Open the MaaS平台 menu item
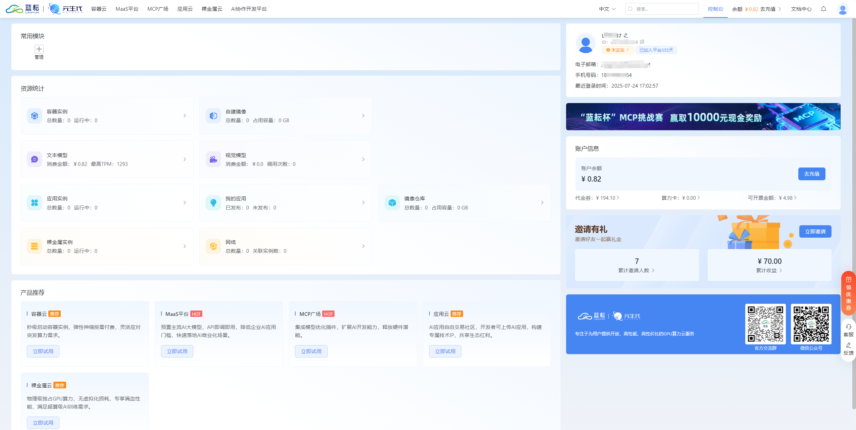The width and height of the screenshot is (856, 430). point(127,9)
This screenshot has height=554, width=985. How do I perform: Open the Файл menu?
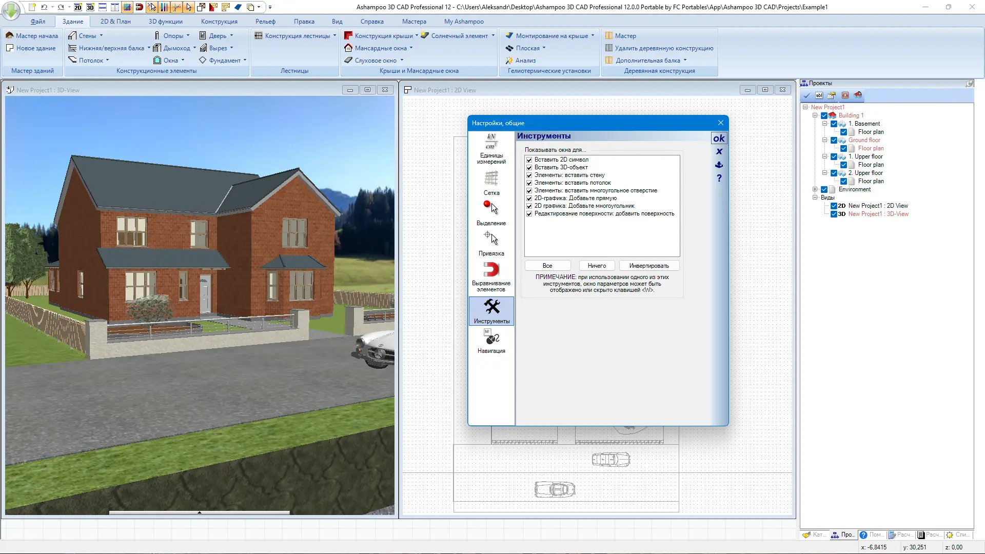point(38,22)
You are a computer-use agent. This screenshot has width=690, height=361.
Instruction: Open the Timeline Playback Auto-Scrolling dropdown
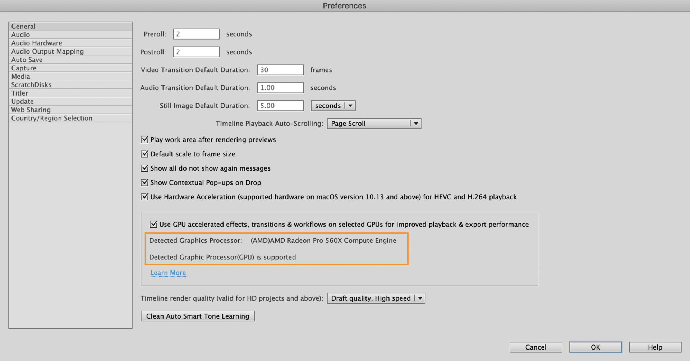(374, 123)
____________________
TASK BRIEF - If the listing above includes images, copy every line of it exactly except those images.

EXPECTED OUTPUT -
Open the MaaS平台 menu item
The width and height of the screenshot is (856, 430). point(127,9)
This screenshot has height=554, width=985. How do I perform: Open the Файл menu?
point(38,22)
You are a computer-use agent. This screenshot has width=690, height=361.
Instruction: Open the Timeline Playback Auto-Scrolling dropdown
(374, 123)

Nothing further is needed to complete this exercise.